In these texts from the Old and New Testaments, leprosy can be taken in both a literal and symbolic sense. Symbolically it represents all those disfigurements of human life which cause people to be excluded or, as Pope Francis likes to say, confined to the ‘peripheries’ of society. There are many such excluded people, and many places and means of exclusion.
This Gospel passage, then, addresses the drama of every divided society, ours included. It presents us with one compelling truth: that Jesus chooses to identify himself with those who are excluded, with those who are cast out. He teaches us to despise no one. In reaching out and touching the leper, Jesus becomes one with him, sharing his isolation and rejection. Jesus is telling us, very plainly: If you wish to be with me, come and reach out to those most in need. I am there!
The list of those excluded from our midst is long indeed. You can draw it up yourselves. It will include the homeless, those with mental illness, the elderly who live long days alone, those without hope, those driven out of home and neighbourhood through war or persecution and now living in refugee camps or detention centres on the outskirts of cities around the world. Among them we find the face of Jesus, a face that is God’s face, from which we must not turn.
In the course of the coming week, the season of Lent begins. It is a time for renewal for each one of us, a time to draw closer to the Lord so that he may pick us up and set us again on his pathway to the fullness of life. The steps we are invited to take during Lent include the three traditional Lenten practices: prayer, fasting and almsgiving. We are to make these practices a more constant part of our life and behaviour throughout these next five and a half weeks. Through daily prayer we open our hearts to the Lord; through fasting, or self-denial, we quieten the clamour within us for self-indulgence; in almsgiving we have a means of reaching out to those in need, giving expression to our compassion for them.
Today I want to encourage you to make almsgiving a consistent part of your observance of Lent. Please consider what you can do to contribute, week by week, to the appeals that will be made, for good work both overseas and at home. In these considerations, I ask you to give a place to the appeal that I make: the Cardinal’s Lenten Appeal. Leaflets will be available next week that explain this in more detail. Do take one and consider the invitation it contains.
Simply put, the Cardinal’s Lenten Appeal enables me to offer funding to new programmes of outreach across the diocese that address some of today’s more pressing problems here at home. In the last year, the generosity of many people to the Cardinal’s Appeal has enabled us to create a new programme of support for prisoners, especially young prisoners; it is helping us to establish a social enterprise initiative to create employment and training opportunities for some of the most marginalised people in our community; it is helping to expand Catholic marriage counselling programmes, as there is nowhere quite as lonely as a deeply unhappy marriage. These are some examples of the work that the Appeal supports in its key areas of social outreach, young people and marriage and family life.

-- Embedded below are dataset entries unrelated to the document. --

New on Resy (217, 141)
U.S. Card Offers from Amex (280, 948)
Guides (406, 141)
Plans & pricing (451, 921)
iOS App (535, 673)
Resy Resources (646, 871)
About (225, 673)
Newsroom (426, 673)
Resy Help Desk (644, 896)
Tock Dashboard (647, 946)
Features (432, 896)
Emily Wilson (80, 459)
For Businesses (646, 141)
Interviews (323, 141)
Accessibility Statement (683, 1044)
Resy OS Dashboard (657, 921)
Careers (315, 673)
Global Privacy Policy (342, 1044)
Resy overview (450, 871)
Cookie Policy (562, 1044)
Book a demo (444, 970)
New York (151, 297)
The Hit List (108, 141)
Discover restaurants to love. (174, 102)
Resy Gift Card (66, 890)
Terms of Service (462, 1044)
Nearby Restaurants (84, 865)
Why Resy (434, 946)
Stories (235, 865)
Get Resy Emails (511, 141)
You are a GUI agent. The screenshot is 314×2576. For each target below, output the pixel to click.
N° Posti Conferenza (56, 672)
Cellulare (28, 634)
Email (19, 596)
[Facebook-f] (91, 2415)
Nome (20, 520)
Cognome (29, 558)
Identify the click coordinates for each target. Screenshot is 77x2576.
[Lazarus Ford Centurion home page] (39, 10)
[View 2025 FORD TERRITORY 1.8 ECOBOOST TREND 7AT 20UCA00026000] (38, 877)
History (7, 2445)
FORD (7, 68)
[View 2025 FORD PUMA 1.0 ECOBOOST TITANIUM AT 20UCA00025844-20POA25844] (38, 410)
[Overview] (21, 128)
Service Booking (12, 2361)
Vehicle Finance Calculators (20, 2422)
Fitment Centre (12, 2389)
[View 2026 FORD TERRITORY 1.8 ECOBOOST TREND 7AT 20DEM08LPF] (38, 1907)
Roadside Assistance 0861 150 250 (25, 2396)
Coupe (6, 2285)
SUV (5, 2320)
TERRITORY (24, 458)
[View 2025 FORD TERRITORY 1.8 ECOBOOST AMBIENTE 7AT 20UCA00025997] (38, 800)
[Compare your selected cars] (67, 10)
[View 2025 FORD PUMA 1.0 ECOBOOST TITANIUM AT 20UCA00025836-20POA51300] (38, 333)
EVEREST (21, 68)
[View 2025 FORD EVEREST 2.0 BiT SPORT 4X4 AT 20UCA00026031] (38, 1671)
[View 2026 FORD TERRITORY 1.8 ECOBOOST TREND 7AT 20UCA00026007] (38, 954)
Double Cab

Any Catholic parish, school, charity or organisation is invited to apply to the Cardinal’s Appeal for a grant in support a project that is innovative and effective in touching the lives of those in need in these three areas. It is, therefore, open to you.
I thank most sincerely those who have supported the Cardinal’s Lenten Appeal over the last two years. I ask all of you to consider supporting it this year, if that is possible for you, so that this work can grow stronger and that we have the resources to respond readily and flexibly to the challenges we see around us.
In his Letter to the people of Corinth, as we have just heard, St Paul encourages them, very simply, with these words: ‘Whatever you do at all, do it for the glory of God!’ As we approach Lent, setting out to be a people who pray, who fast and who give alms, whatever we decide to do to mark Lent this year, let us simply ‘do it for the glory of God’. Then the Lord can truly touch our hearts and give us a tenfold measure of his gifts in return.
May God bless you this coming Lent. Be sure of my prayers for you and please do keep me in your prayers.